WHAT YOU SHOULD DO: Starting with the line that contains "The image size is (1280, 720).", write out each line through the end of the listing, unchanged. Output nothing else.

RECORDS PROVIDED:
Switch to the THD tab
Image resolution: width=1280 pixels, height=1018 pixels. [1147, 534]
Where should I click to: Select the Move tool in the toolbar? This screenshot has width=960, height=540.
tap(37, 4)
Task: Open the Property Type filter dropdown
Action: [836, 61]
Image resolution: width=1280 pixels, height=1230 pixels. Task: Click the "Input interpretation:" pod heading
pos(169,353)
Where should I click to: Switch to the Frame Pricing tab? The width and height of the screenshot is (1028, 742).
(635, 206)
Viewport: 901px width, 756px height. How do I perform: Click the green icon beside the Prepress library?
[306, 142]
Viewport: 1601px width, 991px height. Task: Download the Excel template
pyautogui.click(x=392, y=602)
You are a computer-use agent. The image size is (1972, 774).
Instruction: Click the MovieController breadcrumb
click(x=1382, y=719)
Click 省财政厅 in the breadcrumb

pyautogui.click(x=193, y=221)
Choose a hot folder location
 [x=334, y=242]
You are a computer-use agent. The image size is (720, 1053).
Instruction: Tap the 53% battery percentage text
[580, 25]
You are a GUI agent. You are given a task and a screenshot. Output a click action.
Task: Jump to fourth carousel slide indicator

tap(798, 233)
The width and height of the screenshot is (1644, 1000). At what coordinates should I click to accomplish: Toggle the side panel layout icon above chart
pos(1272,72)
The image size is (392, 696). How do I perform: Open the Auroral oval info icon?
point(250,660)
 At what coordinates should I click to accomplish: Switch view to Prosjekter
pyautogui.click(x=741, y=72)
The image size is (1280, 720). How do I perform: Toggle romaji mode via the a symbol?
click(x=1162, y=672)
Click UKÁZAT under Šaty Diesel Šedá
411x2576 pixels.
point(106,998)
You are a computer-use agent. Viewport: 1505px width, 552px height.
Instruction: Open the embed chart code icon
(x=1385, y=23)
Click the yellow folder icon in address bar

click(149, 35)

RESPONSE BOX:
The image size is (1280, 720). How do I perform: Toggle romaji mode via the a symbol?
click(x=1162, y=672)
Click UKÁZAT under Šaty Diesel Šedá
411x2576 pixels.
point(106,998)
You are a computer-use agent. Viewport: 1505px width, 552px height.
Instruction: Open the embed chart code icon
(x=1385, y=23)
Click the yellow folder icon in address bar

click(149, 35)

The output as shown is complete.